EXCERPTED TEXT
The Afghans think no differently. Among the participants at the Forum is the ageing academic Dr Mohammad Ghous Hakimi, a professor of chemistry from Kabul. “Afghans are born in war, they die in war,” says Dr Hakimi, with the characteristic resignation of a world-weary scholar. “We are told that Pakistan is bad — just look at how education prospers in Islamabad while they blow up our schools. You are told that Afghans are belligerent. We keep fighting while others win. Fears and misunderstandings can be dispelled when people meet because historical identities and bonds are stronger than suspicions.”
It was perhaps in keeping with these common cross-border identities that the Forum leaned heavily towards the Pashtun expression of culture. There were many Khans there, turbaned and chapaned. And naturally, they were not terrorists — rather nationalists, offended that their culture was killed and hijacked by elements that did not represent them or their way of life.
Although the regional conflict has its locus in the Pashtun territories along the border, they, by no means, are the only victims of war. Equally robbed of the joy of living are other ethnic groups inhabiting the border regions. In recognition of their disparate identities, the Forum brought together Hazara, Hindku, Seraiki, Turkmen and Chitrali representatives who introduced the participants to their cultures.
“We have all these groups living here that make our culture rich,” says Alamzeb Mandanr, chairperson of the Pakistan chapter of the PAPF. “We own them. They are our brotherhood.” Beyond culture, the Forum plans to take the people-to-people interaction to trade, education, health, transfer of technology and human rights. “Every day, four planes full of Afghans leave for India to seek health care,” said Alamzeb. “Why can’t they come here when we are closer? We are planning to set up facilitation points on both sides of the border to help Afghan patients get proper attention and care when they come to Pakistan.”
Out in the hall, there are stalls showcasing artefacts made by Afghan refugees, among others. One of them is Abdul Malook, an Afghan carpet dealer with a shop in the old city. “Such gatherings would help people appreciate their culture and craft,” says Malook, the 35-year-old Pashtun from Nangarhar. “They elevate our status as a nation in the eyes of the world.”
In a region where rebranding local culture as confrontational and radical serves vested interests, cross-border bonhomie has been rare due to insecurity, leaving little room for voices to deny or dilute distorted impressions, manipulated narratives. Hearing the youth — for it is largely a show of cross-border and cross-cultural camaraderie on the part of youth — and the elderly speak of culture as the last bastion for reassertion of true identities, it is easy to construe the proceedings as a show of force, of defiance.
There couldn’t have been anything more natural, more organic than this convergence around a common culture, a fact reflected in the opinion of the Afghan woman poet Nizakat Jaidi from Laghman: “Women are mothers and sisters that introduce children to culture in the cradle. We create it, we keep it alive. If women were oppressed in Afghan culture, as the world likes to believe, I wouldn’t be standing here before you.”

TASK OBJECTIVE
Using the excerpt about the Forum, decide whether each statement below agrees with it, answering yes or no and quoting the deciding words. 1. Abdul Malook is a carpet dealer from Nangarhar. 2. Dr Mohammad Ghous Hakimi is a professor of physics. 3. Alamzeb says two planes full of Afghans leave for India every day to seek health care.

Records from a data collection:

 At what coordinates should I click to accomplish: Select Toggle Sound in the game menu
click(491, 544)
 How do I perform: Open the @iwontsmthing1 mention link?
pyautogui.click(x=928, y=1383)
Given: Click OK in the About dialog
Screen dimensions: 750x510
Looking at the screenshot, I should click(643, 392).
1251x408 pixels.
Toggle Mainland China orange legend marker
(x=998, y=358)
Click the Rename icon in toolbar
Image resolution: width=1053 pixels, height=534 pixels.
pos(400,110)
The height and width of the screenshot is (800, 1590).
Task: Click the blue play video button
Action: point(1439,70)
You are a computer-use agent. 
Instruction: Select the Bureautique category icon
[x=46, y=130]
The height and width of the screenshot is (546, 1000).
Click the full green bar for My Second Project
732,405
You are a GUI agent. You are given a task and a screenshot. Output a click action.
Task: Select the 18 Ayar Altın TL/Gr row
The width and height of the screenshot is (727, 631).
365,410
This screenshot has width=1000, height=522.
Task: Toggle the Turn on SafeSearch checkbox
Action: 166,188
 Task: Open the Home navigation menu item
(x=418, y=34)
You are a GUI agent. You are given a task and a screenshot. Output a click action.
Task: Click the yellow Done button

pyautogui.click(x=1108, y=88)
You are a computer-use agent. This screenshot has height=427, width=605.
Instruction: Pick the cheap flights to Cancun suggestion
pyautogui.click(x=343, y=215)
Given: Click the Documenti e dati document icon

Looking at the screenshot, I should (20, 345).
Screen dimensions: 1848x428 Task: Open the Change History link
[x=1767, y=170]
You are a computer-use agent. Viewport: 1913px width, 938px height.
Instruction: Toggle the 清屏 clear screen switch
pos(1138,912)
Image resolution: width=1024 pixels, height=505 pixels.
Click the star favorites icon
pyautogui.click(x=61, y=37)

TASK RESPONSE
1. Yes: "an Afghan carpet dealer with a shop in the old city" and "the 35-year-old Pashtun from Nangarhar"
2. No: "a professor of chemistry from Kabul"
3. No: "Every day, four planes full of Afghans leave for India to seek health care"